Sarcoplasmic Hypertrophy (Bodybuilding, ~8 – 12R)
This is muscle growth where the cross-sectional area of the muscle increases but with little to no increase in muscle fiber density. The volume of the plasma between the muscle fibers increases and there is less increase in strength associated with it. These are longer, more high-rep strenuous bouts of resistance training. More traditional bodybuilding practices are theorized to develop sarcoplasmic hypertrophy, which is what we know as the pump, the result of metabolic stress placed on the muscle and results in a non-dense muscle growth. This is not to say that this kind of hypertrophy is void of functional benefit. This can be very helpful for expanding your base for those seeking to get stronger after a certain point. Take a 145 pound female trying to get stronger. After about a year or two, she may hit a plateau with her focus on strength training. At this point, it can be helpful to expand the size of the base in order to continue to develop. This can also be quite helpful for addressing areas of weakness and helping to limit the weak links in an isolated format.
This is not the recommended strategy for consistent strength training, however, as there is such a thing as too much hypertrophy in the realm of athletics and functional fitness. Excessive muscle growth can create slower recovery patterns, and deterioration in speed-strength and speed.
HOW DO I TARGET EACH TO REACH MY GOALS IN THE GYM?
We will shift focus away from general practices and talk specifically to membership about routes they can take to achieve different goals in strength and aesthetics.
Goal: Stronger w/o Significant Muscle Growth
- 80 – 100% Daily Challenge Classes
- 20% Deviation of Shred, Weightlifting Classes
Goal: Stronger w/ Significant Muscle Growth
- 80% Daily Challenge Classes
- 20% Muscle Classes
Our preferred form of strength training here consists of squats, deadlifts, presses, cleans, jerks, and snatches at approximately 75% and above. This will develop functional, aesthetic muscle that results in healthier human beings.
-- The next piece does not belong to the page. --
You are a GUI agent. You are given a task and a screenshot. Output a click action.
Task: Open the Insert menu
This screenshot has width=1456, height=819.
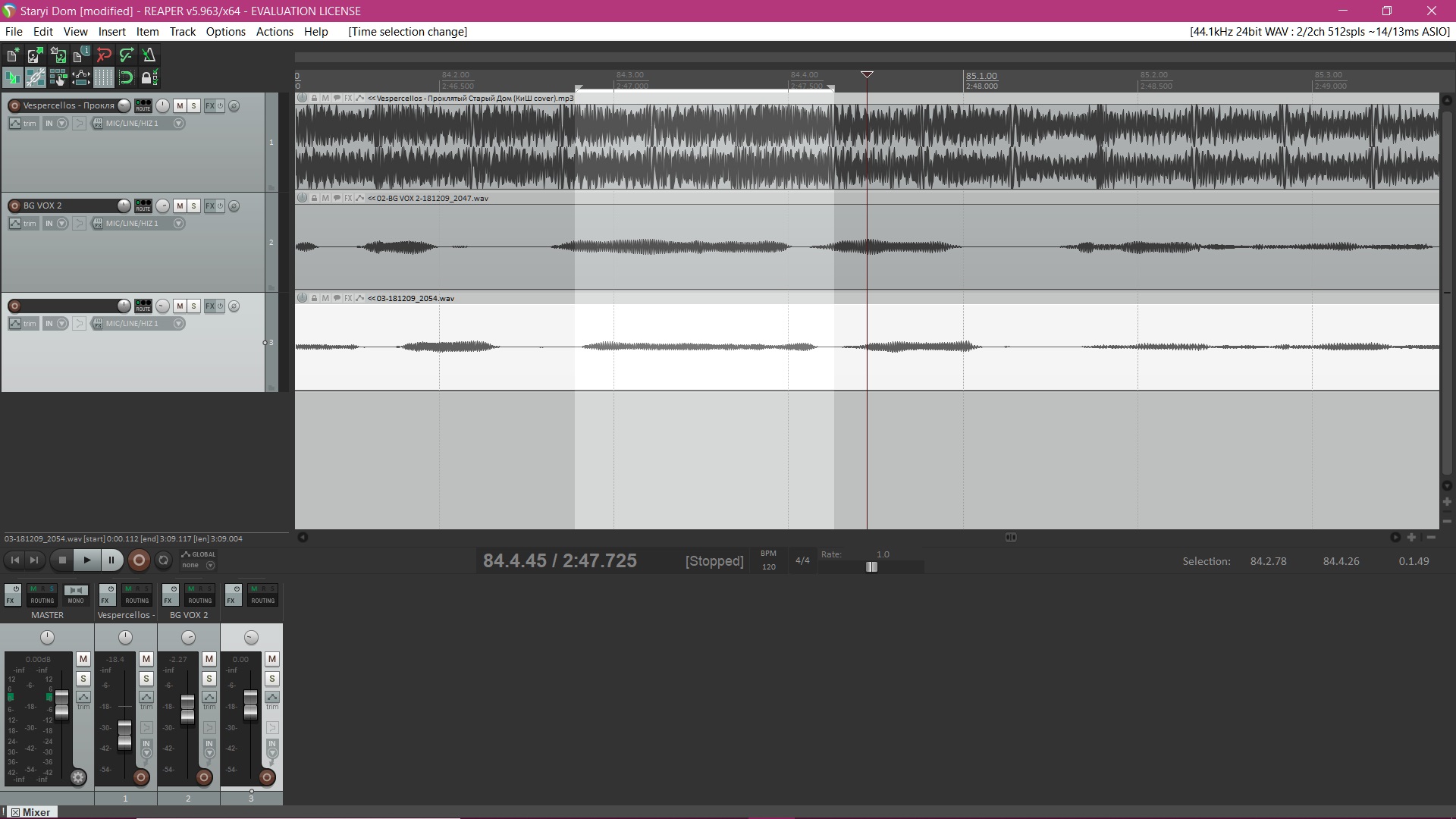111,32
From there, it’s up to you on how you want to pull the strings to explore further muscle growth, but the important takeaway is that muscle growth does require precise and deliberate exploration. It’s not an accidental occurrence that happens upon you without your doing.
And remember, the real cause of bulk is body fat above healthy levels. So stop the muscle fear mongering and embrace the healthy addition of it for both your longevity as a living person, and your performance as an athletic person.
Become more. Not less.
Siff, Mel Cunningham. “Strength and the Muscular System.” Supertraining. Denver: Supertraining Institute, 2003. Chapter 1 Print. P. 68.